[Rows from a screen grounding dataset]
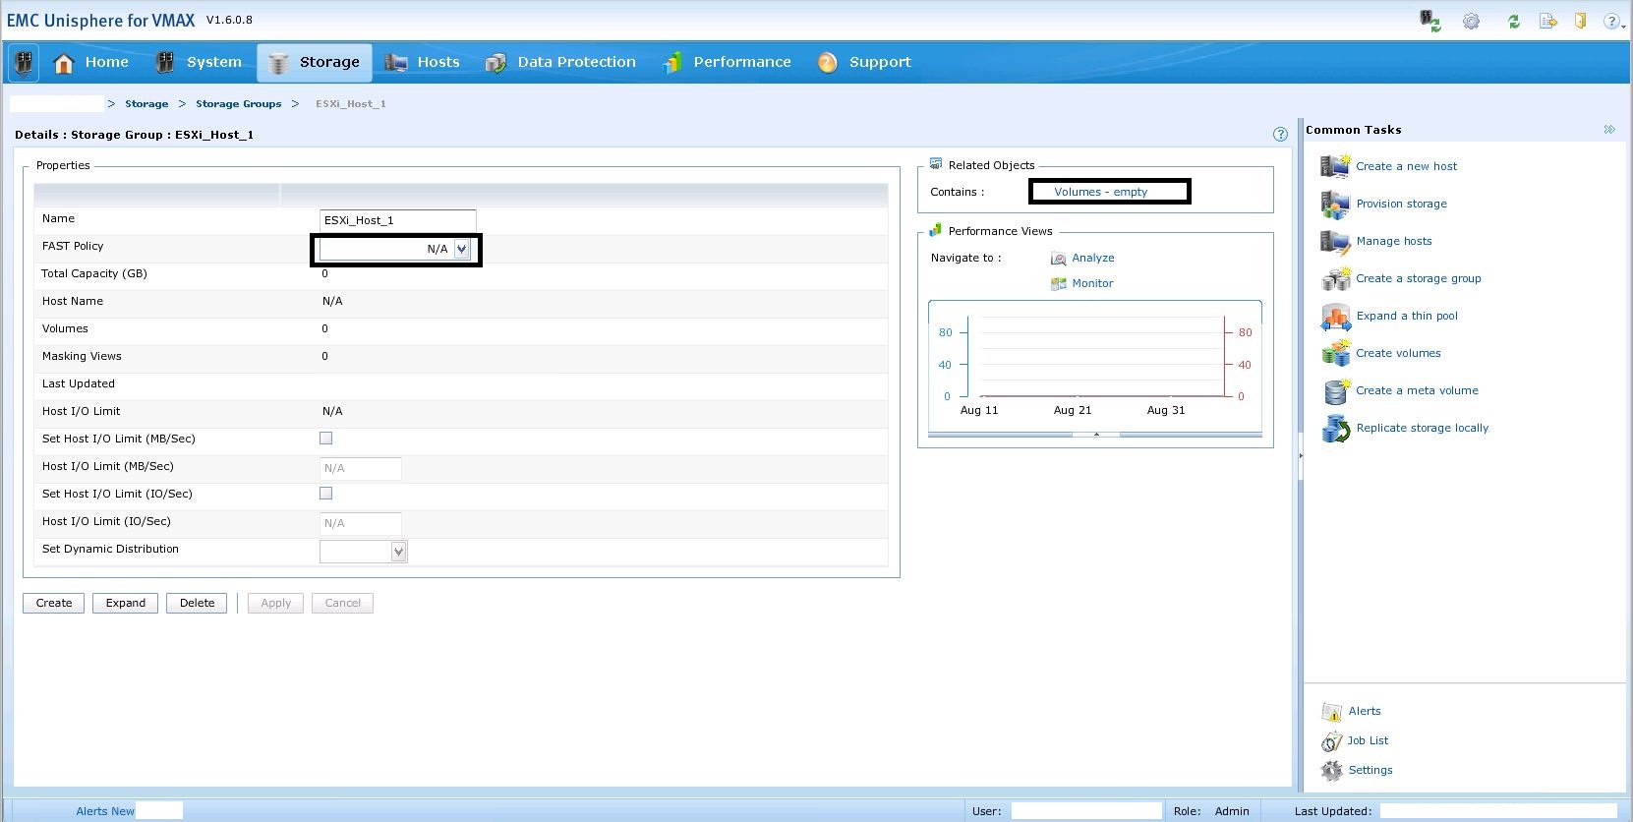Enable Set Host I/O Limit (IO/Sec) checkbox
This screenshot has height=822, width=1633.
point(326,494)
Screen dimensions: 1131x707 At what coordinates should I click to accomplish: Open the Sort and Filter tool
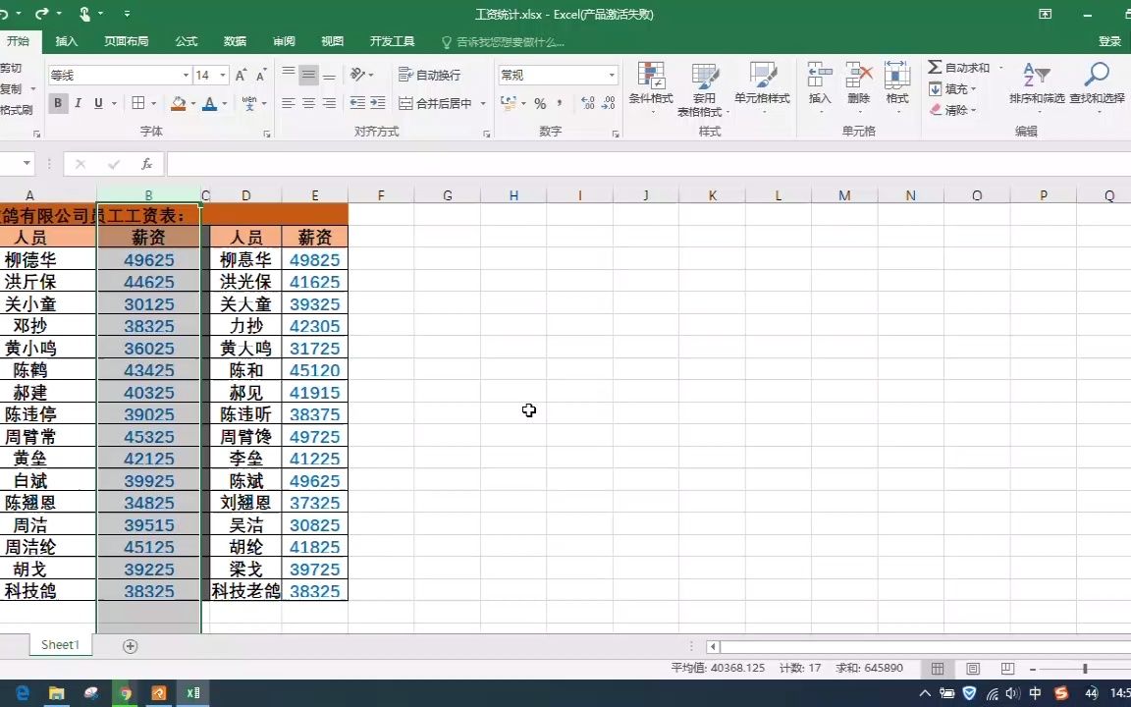pyautogui.click(x=1035, y=88)
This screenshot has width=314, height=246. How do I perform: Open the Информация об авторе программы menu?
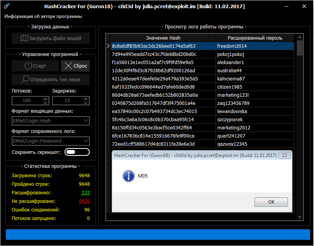coord(43,17)
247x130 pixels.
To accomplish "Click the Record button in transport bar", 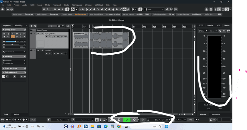I will pyautogui.click(x=134, y=120).
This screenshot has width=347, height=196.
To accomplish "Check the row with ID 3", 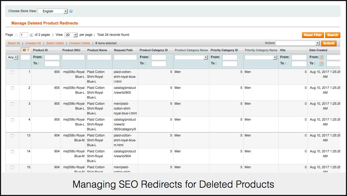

● TO BE DONE: Copy the items from the line containing "This screenshot has width=347, height=196." through the end of the items, with "Check" replaced by "Select" and nothing else changed. Leave the pictures out.

● TASK RESPONSE:
This screenshot has width=347, height=196.
To accomplish "Select the row with ID 3", 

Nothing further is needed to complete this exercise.